A présent, la gestion de l’avenir est la principale préoccupation des uns et des autres. Pour le pouvoir, il s’agit d’engager une reconquête des citoyens qui se désintéressent de plus en plus de la chose politique, en même temps qu’il faut se préparer au pire si le président malade n’assumait plus ses fonctions. Le redressement du pays sur le plan économique est l’une des grandes priorités, mais le manque de crédibilité du régime n’entraîne pas les bailleurs de fonds internationaux à se bousculer aux portes de la Guinée. Il existe néanmoins quelques programmes européens et chinois, par exemple pour la construction des grands axes routiers internationaux, alors que les liaisons internes et à l’intérieur des villes sont souvent inexistantes. La distribution de l’eau et de l’électricité reste aléatoire dans ce pays, où paradoxalement la plupart des grands fleuves ouest-africains prennent leur source.
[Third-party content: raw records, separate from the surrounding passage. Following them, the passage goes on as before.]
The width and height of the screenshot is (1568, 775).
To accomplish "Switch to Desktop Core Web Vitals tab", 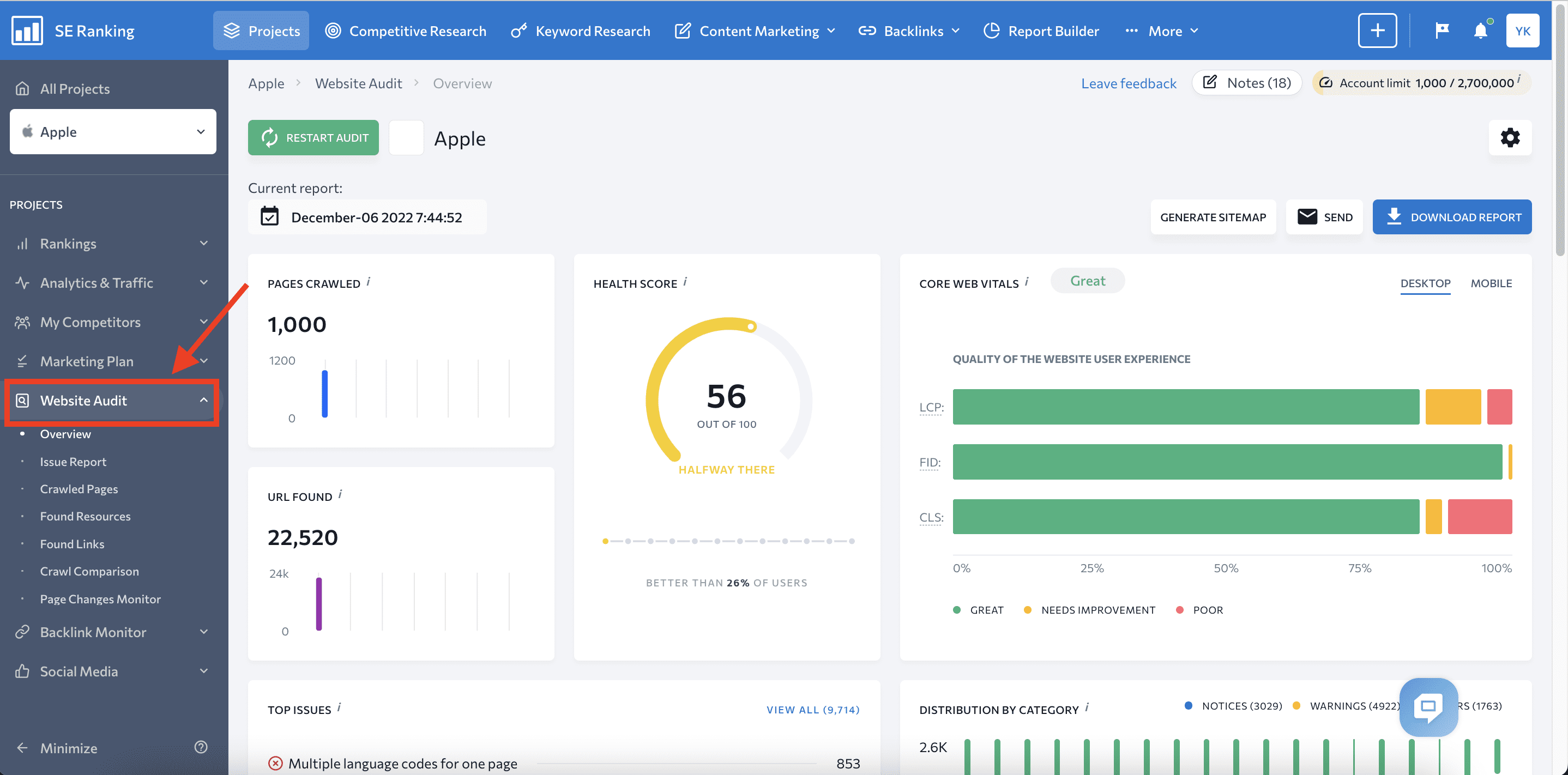I will (x=1424, y=283).
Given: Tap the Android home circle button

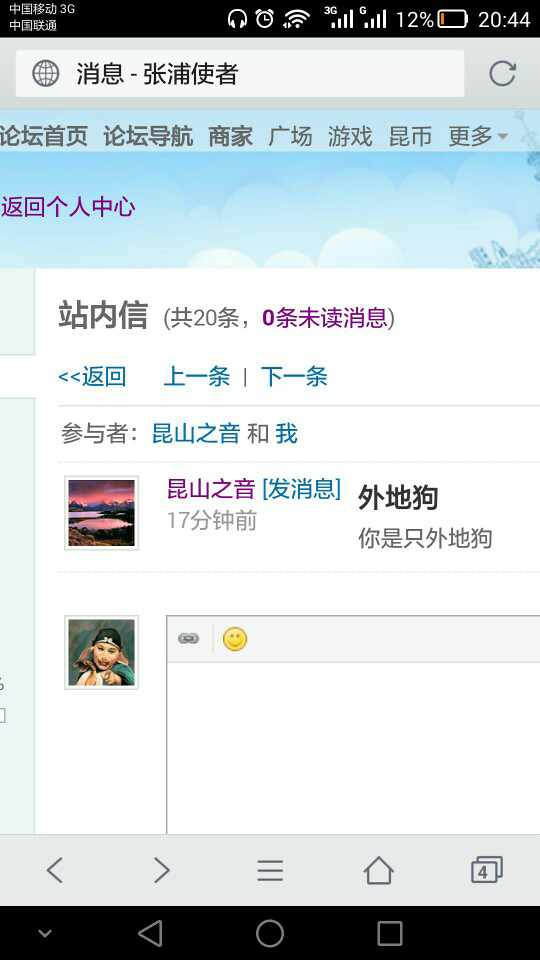Looking at the screenshot, I should tap(270, 934).
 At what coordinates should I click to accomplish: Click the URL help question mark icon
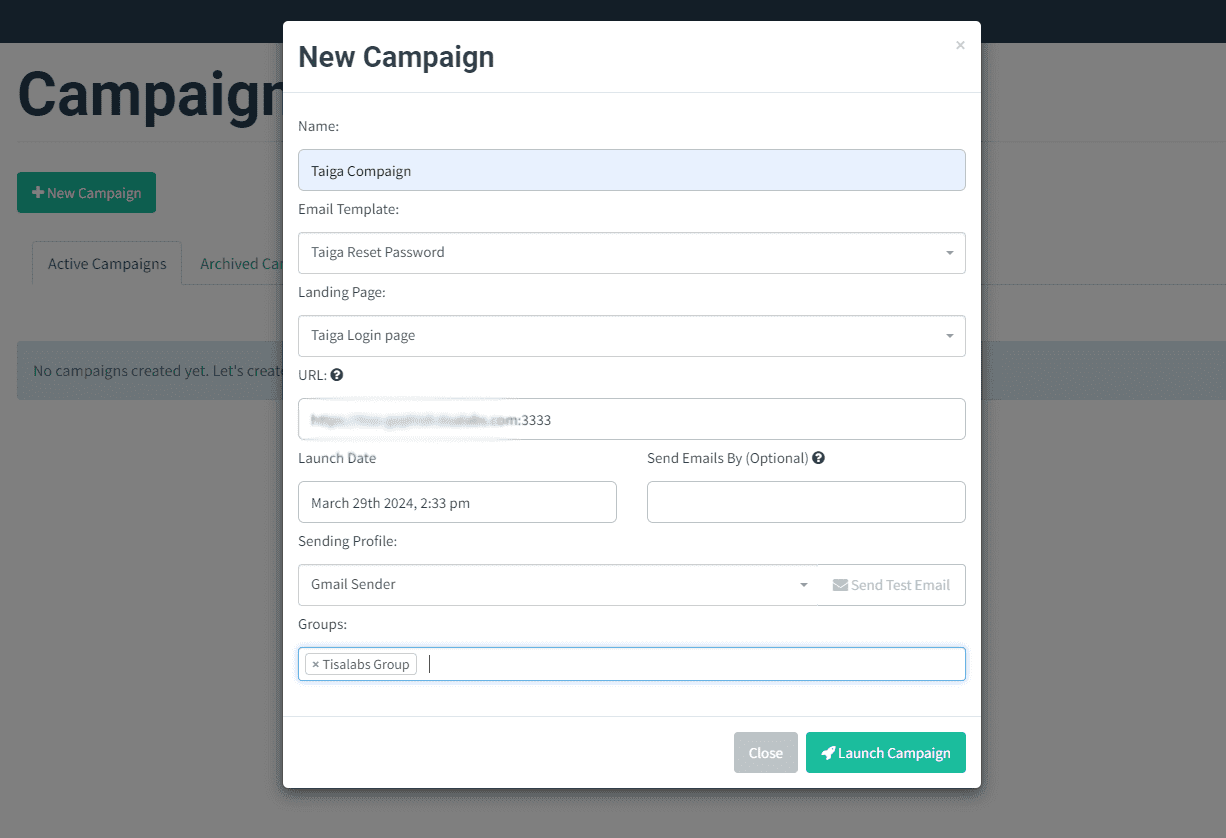[337, 375]
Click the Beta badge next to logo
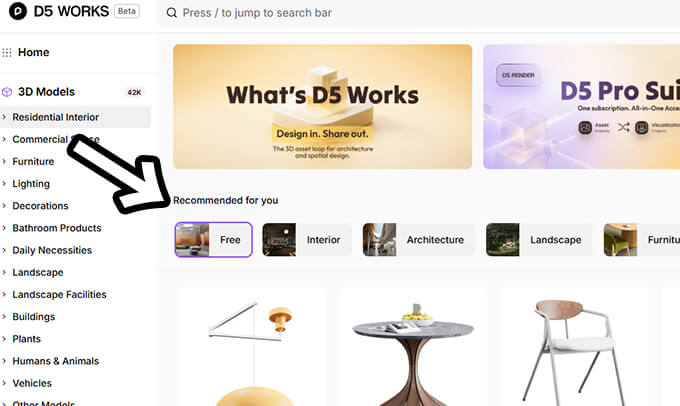Viewport: 680px width, 406px height. click(x=127, y=12)
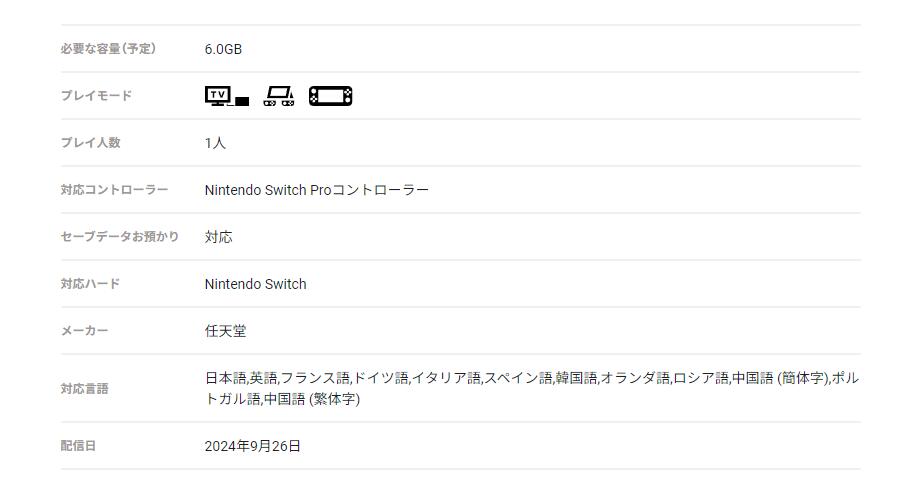
Task: Select the 1人 player count value
Action: click(215, 143)
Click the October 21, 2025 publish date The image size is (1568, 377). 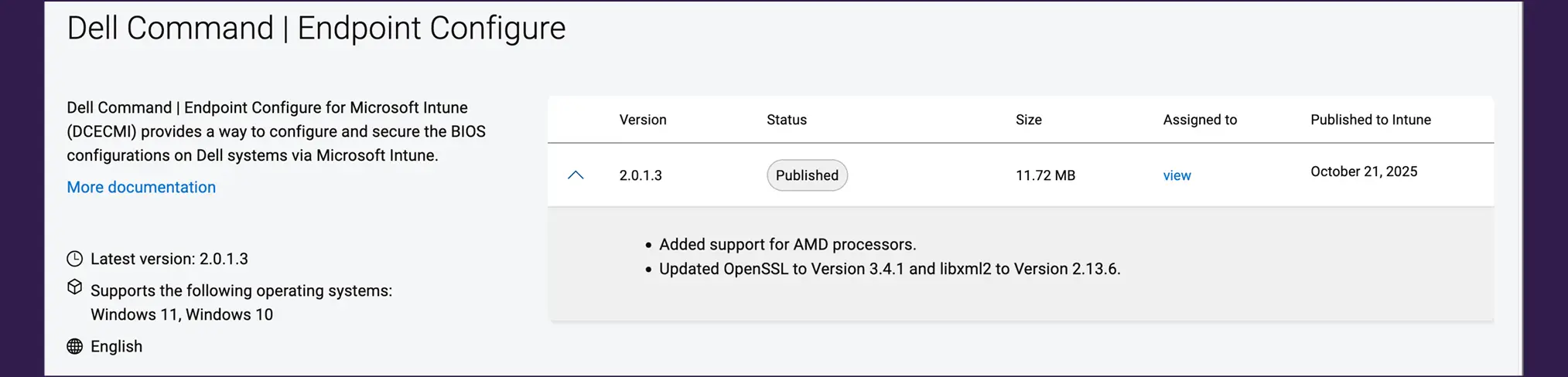point(1363,172)
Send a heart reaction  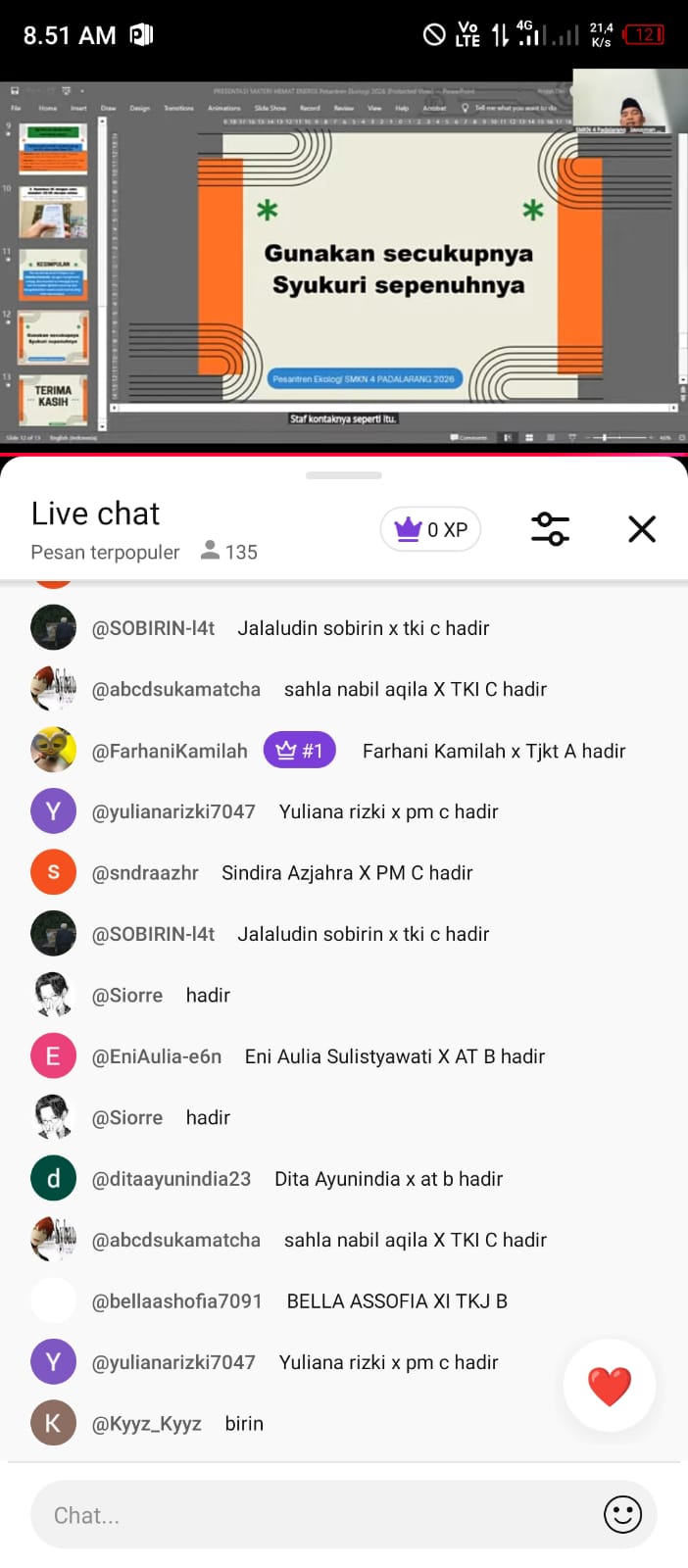[610, 1386]
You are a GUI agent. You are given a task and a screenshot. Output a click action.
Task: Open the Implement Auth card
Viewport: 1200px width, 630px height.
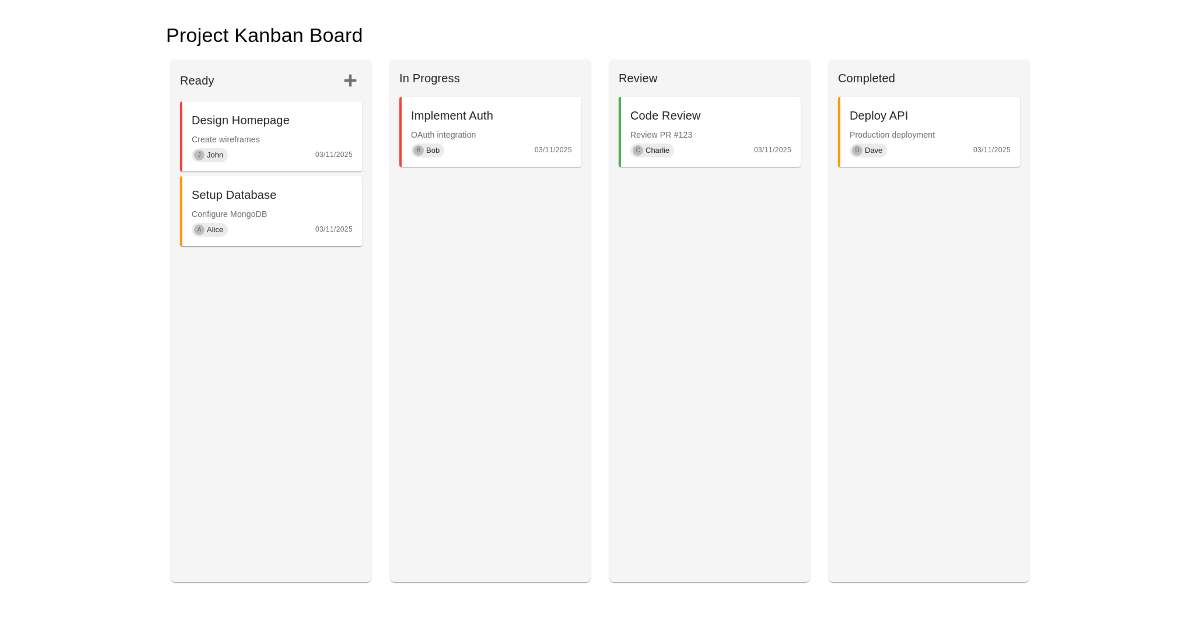pyautogui.click(x=451, y=115)
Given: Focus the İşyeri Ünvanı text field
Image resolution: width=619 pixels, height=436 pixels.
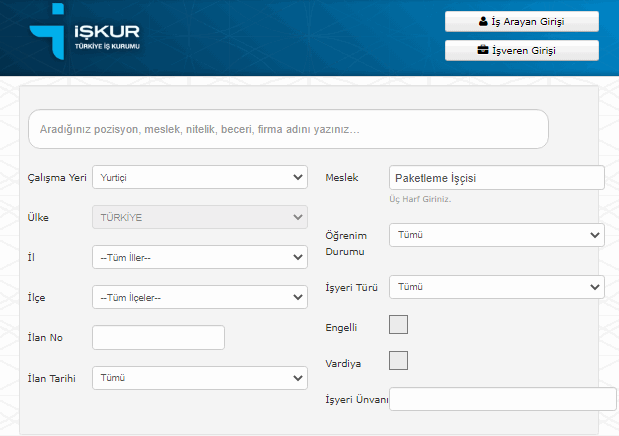Looking at the screenshot, I should point(503,399).
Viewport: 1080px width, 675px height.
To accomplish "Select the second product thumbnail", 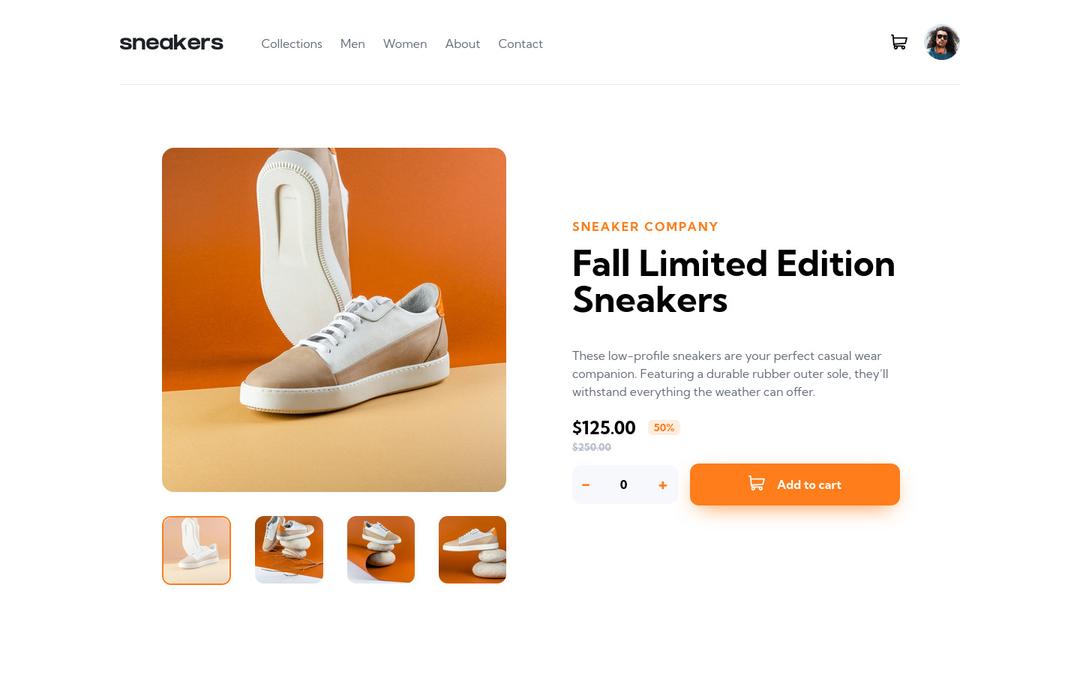I will coord(289,550).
Par ailleurs la monnaie nationale, le franc guinéen se déprécie continuellement par rapport aux devises : 1 euro = 656 francs CFA = 2 100 francs guinéens (jusqu’à 2 800 au marché noir).

Les pouvoirs publics ont toujours beaucoup de mal à maîtriser la sortie du système pseudo-collectiviste imposé par le précédent régime pendant plus de vingt-cinq ans. Les initiatives privées libérées, au lieu d’être un moteur de l’économie nationale apparaissent comme un système parallèle qui entretient une certaine corruption, parce qu’il intègre rarement une dimension de développement et se réalise à une toute petite échelle. La faillite de l’actuel régime se situe dans son manque de propositions et de plans efficaces pour un réel développement. La gestion du quotidien qui enrichit une petite classe urbaine et privilégiée masque la pauvreté grandissante dans les régions rurales du pays. «Ventre creux n’a point d’oreille» dit un adage populaire que l’opposition guinéenne semble vouloir adopter. Elle a évoqué plusieurs hypothèses de vacance du pouvoir, au niveau de l’exécutif, et craint d’être marginalisée. C’est pourquoi l’idée d’un débat national fait son chemin, où elle serait associée à la gestion de l’Etat (gouvernement d’union nationale) pour la mise en place d’une transition qui conduirait à une nouvelle république.